** Opening EXTRACTED RECORDS block **

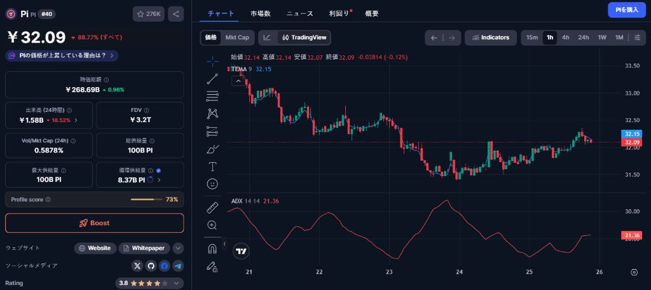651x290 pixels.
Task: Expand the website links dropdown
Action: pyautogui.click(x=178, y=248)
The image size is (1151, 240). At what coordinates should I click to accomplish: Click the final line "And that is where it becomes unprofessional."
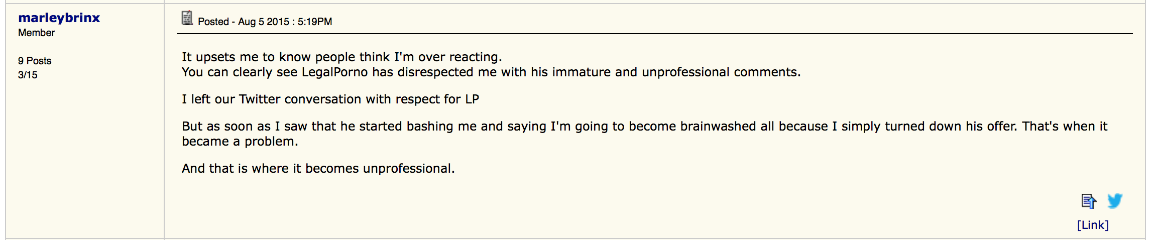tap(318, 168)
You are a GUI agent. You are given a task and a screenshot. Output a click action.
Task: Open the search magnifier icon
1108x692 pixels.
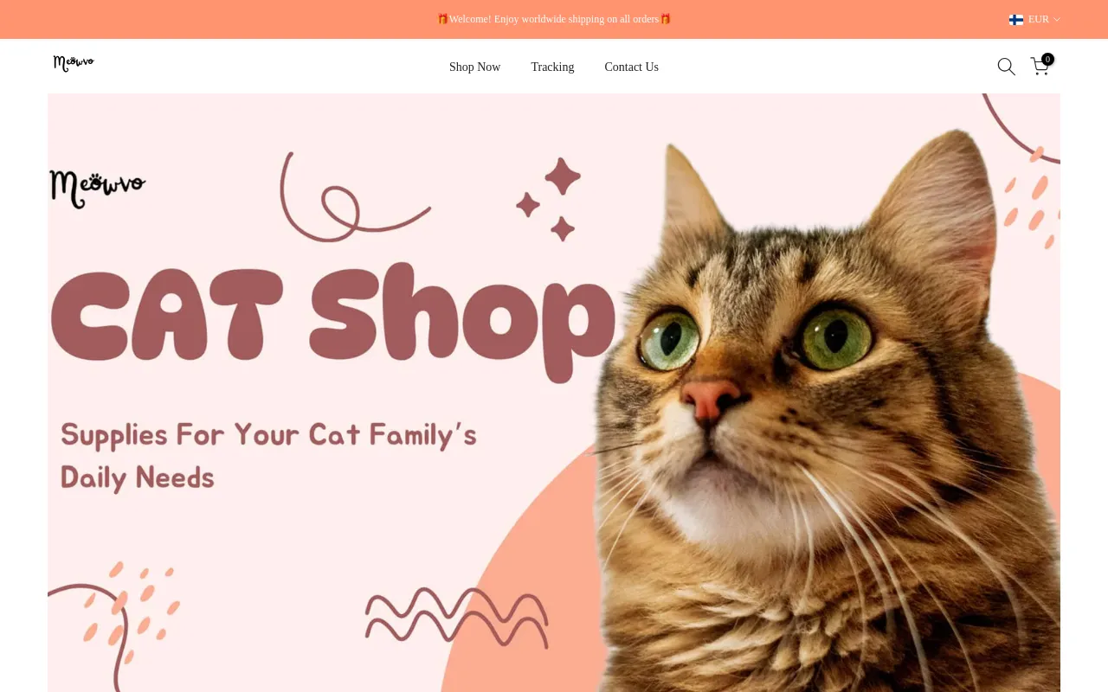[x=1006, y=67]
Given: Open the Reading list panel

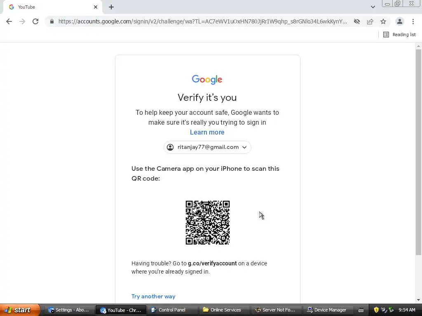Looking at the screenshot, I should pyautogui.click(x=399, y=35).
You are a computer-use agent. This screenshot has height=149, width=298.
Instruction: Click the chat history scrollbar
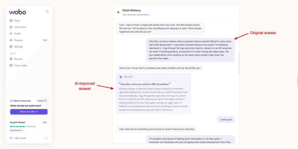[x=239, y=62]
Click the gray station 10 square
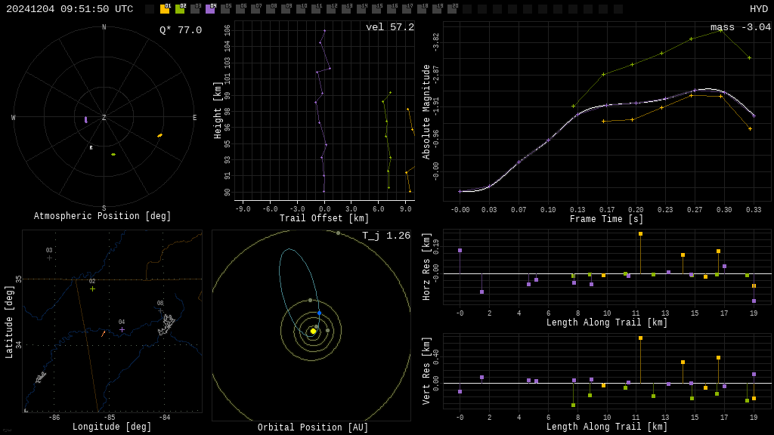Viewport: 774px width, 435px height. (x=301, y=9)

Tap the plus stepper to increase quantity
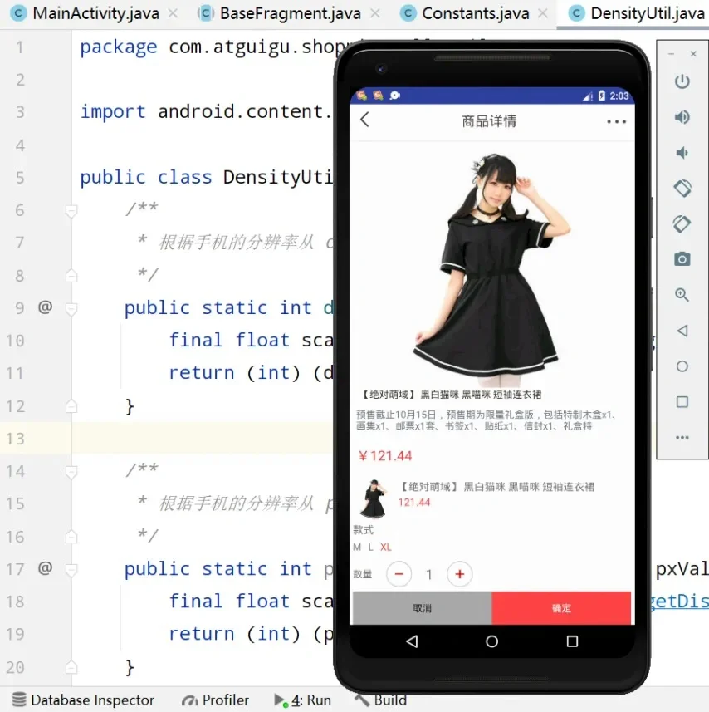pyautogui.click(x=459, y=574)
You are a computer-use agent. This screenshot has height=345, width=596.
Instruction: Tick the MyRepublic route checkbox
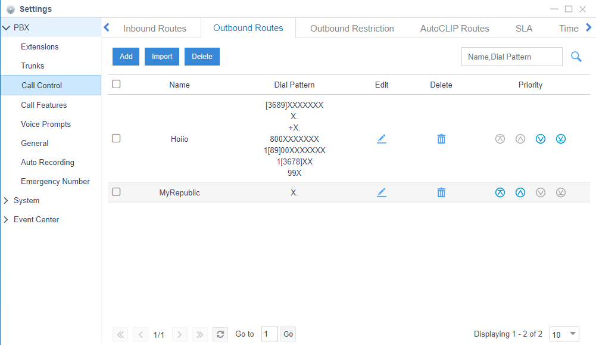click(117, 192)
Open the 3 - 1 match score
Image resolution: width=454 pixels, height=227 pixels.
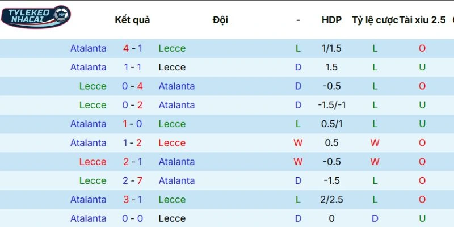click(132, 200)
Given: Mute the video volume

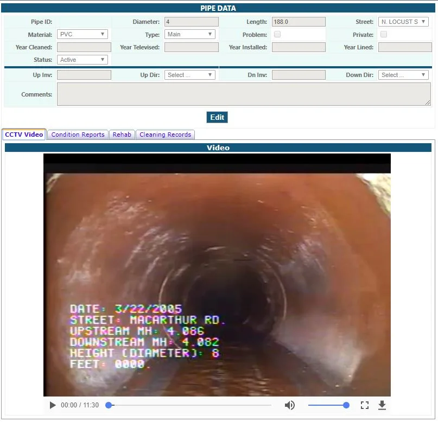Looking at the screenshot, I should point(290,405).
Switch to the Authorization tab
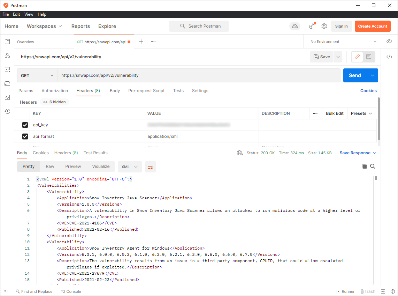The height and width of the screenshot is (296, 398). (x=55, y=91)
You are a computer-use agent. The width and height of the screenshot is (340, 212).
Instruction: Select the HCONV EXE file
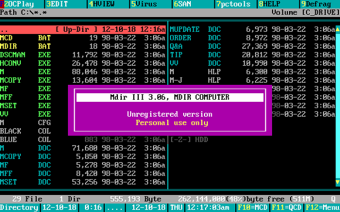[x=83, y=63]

** Closing EXTRACTED RECORDS block **
** Opening EXTRACTED RECORDS block **

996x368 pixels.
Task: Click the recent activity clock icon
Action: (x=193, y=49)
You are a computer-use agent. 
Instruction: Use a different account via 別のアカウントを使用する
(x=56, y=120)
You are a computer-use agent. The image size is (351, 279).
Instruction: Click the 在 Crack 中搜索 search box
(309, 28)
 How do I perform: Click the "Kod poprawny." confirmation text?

** Closing EXTRACTED RECORDS block **

WORK ITEM
Please give only the count of lines above containing "computer".

TASK SOLUTION
5